_Description of the task_
Copy the records below again, swapping "tab" for "pane" wherever it occurs and leaving everything else as it is.

--- BEGIN ---

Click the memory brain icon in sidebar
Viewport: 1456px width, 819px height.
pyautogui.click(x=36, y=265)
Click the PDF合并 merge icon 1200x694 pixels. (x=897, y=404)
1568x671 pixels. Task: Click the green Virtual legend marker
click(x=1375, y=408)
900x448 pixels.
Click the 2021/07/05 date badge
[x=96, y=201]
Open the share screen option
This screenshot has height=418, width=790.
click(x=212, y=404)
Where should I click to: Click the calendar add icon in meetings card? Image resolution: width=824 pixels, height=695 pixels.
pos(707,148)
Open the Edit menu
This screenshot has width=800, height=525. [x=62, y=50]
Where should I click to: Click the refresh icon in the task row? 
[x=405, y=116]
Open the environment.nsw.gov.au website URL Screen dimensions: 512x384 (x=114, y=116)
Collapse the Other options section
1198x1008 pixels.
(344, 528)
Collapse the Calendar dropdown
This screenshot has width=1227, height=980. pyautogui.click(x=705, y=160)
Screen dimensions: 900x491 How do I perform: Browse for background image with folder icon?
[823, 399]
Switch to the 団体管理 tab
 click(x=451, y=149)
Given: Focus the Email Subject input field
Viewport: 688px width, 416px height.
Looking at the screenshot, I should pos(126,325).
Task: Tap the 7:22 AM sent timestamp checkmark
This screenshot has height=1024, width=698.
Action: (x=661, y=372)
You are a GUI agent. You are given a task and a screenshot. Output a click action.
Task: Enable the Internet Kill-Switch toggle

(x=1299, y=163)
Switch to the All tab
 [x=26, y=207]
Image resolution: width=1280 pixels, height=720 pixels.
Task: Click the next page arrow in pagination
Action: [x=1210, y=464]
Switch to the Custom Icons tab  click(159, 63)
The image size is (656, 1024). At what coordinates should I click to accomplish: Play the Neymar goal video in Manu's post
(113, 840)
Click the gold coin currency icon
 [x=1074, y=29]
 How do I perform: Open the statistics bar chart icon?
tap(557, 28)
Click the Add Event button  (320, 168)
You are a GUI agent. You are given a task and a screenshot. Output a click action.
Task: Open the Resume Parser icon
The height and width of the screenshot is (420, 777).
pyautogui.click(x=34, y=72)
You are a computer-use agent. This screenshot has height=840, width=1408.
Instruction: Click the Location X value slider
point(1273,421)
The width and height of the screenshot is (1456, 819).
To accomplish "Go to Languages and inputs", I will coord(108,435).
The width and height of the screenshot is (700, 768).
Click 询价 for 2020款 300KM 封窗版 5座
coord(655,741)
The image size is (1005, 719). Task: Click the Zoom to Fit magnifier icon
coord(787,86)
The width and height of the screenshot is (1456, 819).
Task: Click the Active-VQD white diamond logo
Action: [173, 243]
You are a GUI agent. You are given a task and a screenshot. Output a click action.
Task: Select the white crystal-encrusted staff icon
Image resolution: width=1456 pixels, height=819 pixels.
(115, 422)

--- END ---

_Answer for the task_
Click the memory brain icon in sidebar
Viewport: 1456px width, 819px height.
pyautogui.click(x=36, y=265)
Click the PDF合并 merge icon 1200x694 pixels. (x=897, y=404)
1568x671 pixels. Task: Click the green Virtual legend marker
click(x=1375, y=408)
900x448 pixels.
Click the 2021/07/05 date badge
[x=96, y=201]
Open the share screen option
This screenshot has height=418, width=790.
click(x=212, y=404)
Where should I click to: Click the calendar add icon in meetings card? Image resolution: width=824 pixels, height=695 pixels.
pos(707,148)
Open the Edit menu
This screenshot has width=800, height=525. [x=62, y=50]
Where should I click to: Click the refresh icon in the task row? 
[x=405, y=116]
Open the environment.nsw.gov.au website URL Screen dimensions: 512x384 (x=114, y=116)
Collapse the Other options section
1198x1008 pixels.
(344, 528)
Collapse the Calendar dropdown
This screenshot has width=1227, height=980. pyautogui.click(x=705, y=160)
Screen dimensions: 900x491 How do I perform: Browse for background image with folder icon?
[823, 399]
Switch to the 団体管理 pane
 click(x=451, y=149)
Given: Focus the Email Subject input field
Viewport: 688px width, 416px height.
Looking at the screenshot, I should pos(126,325).
Task: Tap the 7:22 AM sent timestamp checkmark
This screenshot has height=1024, width=698.
Action: (x=661, y=372)
You are a GUI agent. You are given a task and a screenshot. Output a click action.
Task: Enable the Internet Kill-Switch toggle

(x=1299, y=163)
Switch to the All pane
 [x=26, y=207]
Image resolution: width=1280 pixels, height=720 pixels.
Task: Click the next page arrow in pagination
Action: [x=1210, y=464]
Switch to the Custom Icons pane  click(159, 63)
The image size is (656, 1024). At what coordinates should I click to accomplish: Play the Neymar goal video in Manu's post
(113, 840)
Click the gold coin currency icon
 [x=1074, y=29]
 How do I perform: Open the statistics bar chart icon?
tap(557, 28)
Click the Add Event button  (320, 168)
You are a GUI agent. You are given a task and a screenshot. Output a click action.
Task: Open the Resume Parser icon
The height and width of the screenshot is (420, 777).
pyautogui.click(x=34, y=72)
You are a computer-use agent. This screenshot has height=840, width=1408.
Instruction: Click the Location X value slider
point(1273,421)
The width and height of the screenshot is (1456, 819).
To accomplish "Go to Languages and inputs", I will coord(108,435).
The width and height of the screenshot is (700, 768).
Click 询价 for 2020款 300KM 封窗版 5座
coord(655,741)
The image size is (1005, 719). Task: Click the Zoom to Fit magnifier icon
coord(787,86)
The width and height of the screenshot is (1456, 819).
Task: Click the Active-VQD white diamond logo
Action: [173, 243]
You are a GUI agent. You are given a task and a screenshot. Output a click action.
Task: Select the white crystal-encrusted staff icon
Image resolution: width=1456 pixels, height=819 pixels.
(115, 422)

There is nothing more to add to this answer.